En revanche, elle a accordé le bénéfice de la protection subsidiaire, notamment :

  • à un inspecteur de police moldave ayant constaté la participation d’un supérieur à un trafic et faisant l’objet de menaces, agressions et harcèlements, et qui a établi en l’espèce être exposé à un traitement inhumain ou dégradant : CRR, 8 octobre 2004, 480899, M. C ;
  • à une ressortissante mauritanienne, ayant subi un mariage forcé étant mineure et victime de sévices graves et répétés de la part de son époux : CRR, 21 décembre 2004, 483691, Mlle D.

L’octroi de la protection subsidiaire donne droit à la délivrance d’une carte de séjour temporaire.

La protection subsidiaire n’est pas accordée s’il existe des raisons sérieuses de penser que la personne a commis un crime contre la paix, un crime de guerre ou un crime contre l’humanité ; qu’elle a commis un crime grave de droit commun ; qu’elle s’est rendue coupable d’agissements contraires aux buts et aux principes des Nations unies ; ou que son activité sur le territoire constitue une menace grave pour l’ordre public, la sécurité publique ou la sûreté de l’Etat : CRR, 8 mars 2004, 459657, M. S.

L’office, peut mettre fin à tout moment au bénéfice de la protection subsidiaire pour l’un des motifs précédents et peut refuser de renouveler le bénéfice de la protection subsidiaire lorsque les circonstances ayant justifié son octroi ont cessé d’exister ou ont connu un changement suffisamment profond pour que celle-ci ne soit plus requise.

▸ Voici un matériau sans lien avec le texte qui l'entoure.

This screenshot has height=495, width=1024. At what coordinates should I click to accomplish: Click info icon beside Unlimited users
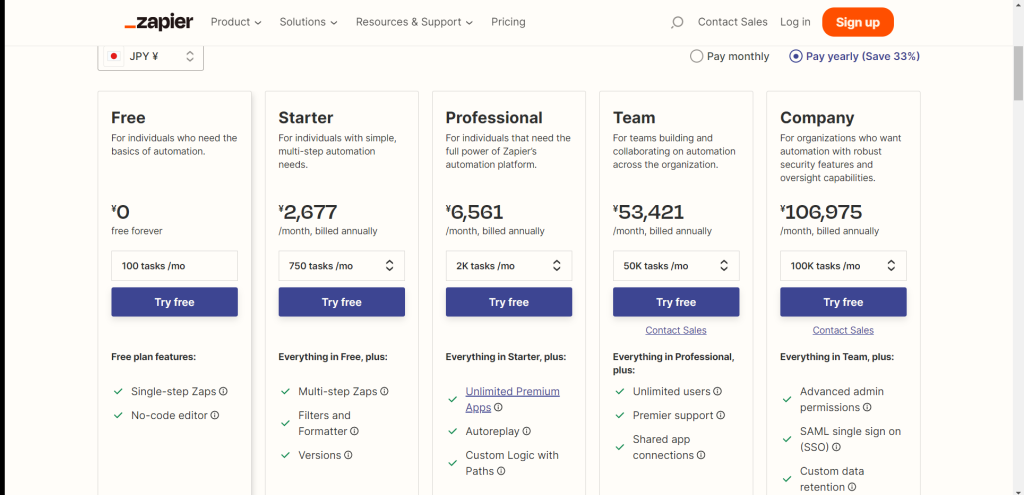click(x=717, y=392)
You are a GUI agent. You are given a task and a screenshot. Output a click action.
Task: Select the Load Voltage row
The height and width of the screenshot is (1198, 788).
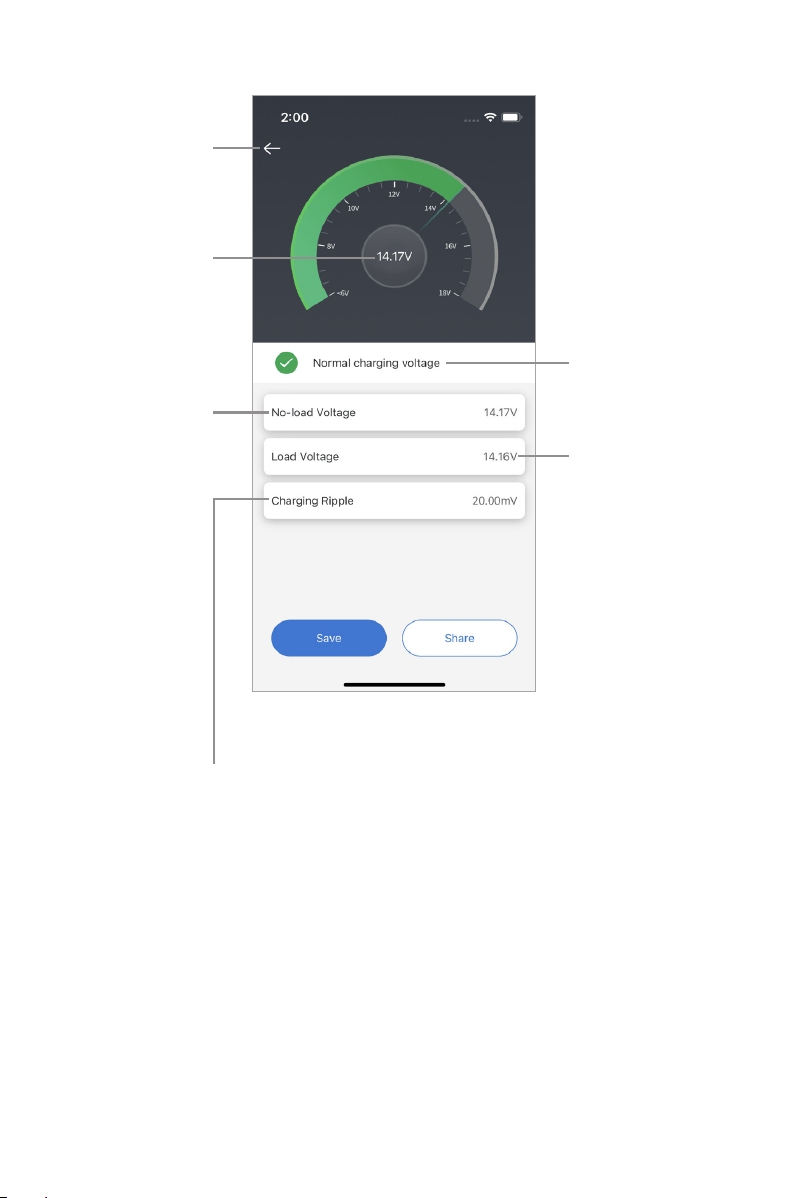[x=394, y=457]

2. le décret du 14 août 2004

auj.articles R.721- 1 à R.765-1 du code de l’entrée et du séjour des étrangers et du droit d’asile

Il introduit plusieurs innovations :

  • obligation pour le requérant de signer sa requête qui pourra à défaut, après demande de régularisation, être rejetée comme irrecevable ; (cf article R 612. 1 Code de justice administrative) ;
  • clôture automatique de l’instruction trois jours francs avant la date de l’audience ;
  • possibilité pour le Directeur général de l’O.F.P.R.A. de faire un recours en révision contre une décision de la Commission.
3. le nouveau code de l’entrée et du séjour des étrangers et du droit d’asile

(ordonnance n° 2004-1248 du 24 novembre 2004 relative à la partie législative du code de l’entrée et du séjour des étrangers et du droit d’asile).

Ce code regroupe les dispositions issues notamment de l’ordonnance n°45-2658 du 2 novembre 1945 et de la loi du 25 juillet 1952 modifiée relative au droit d’asile . Il est entré en vigueur le 1er mars 2005 pour sa partie légsilative et le 15 novembre 2006, pour sa partie réglementaire.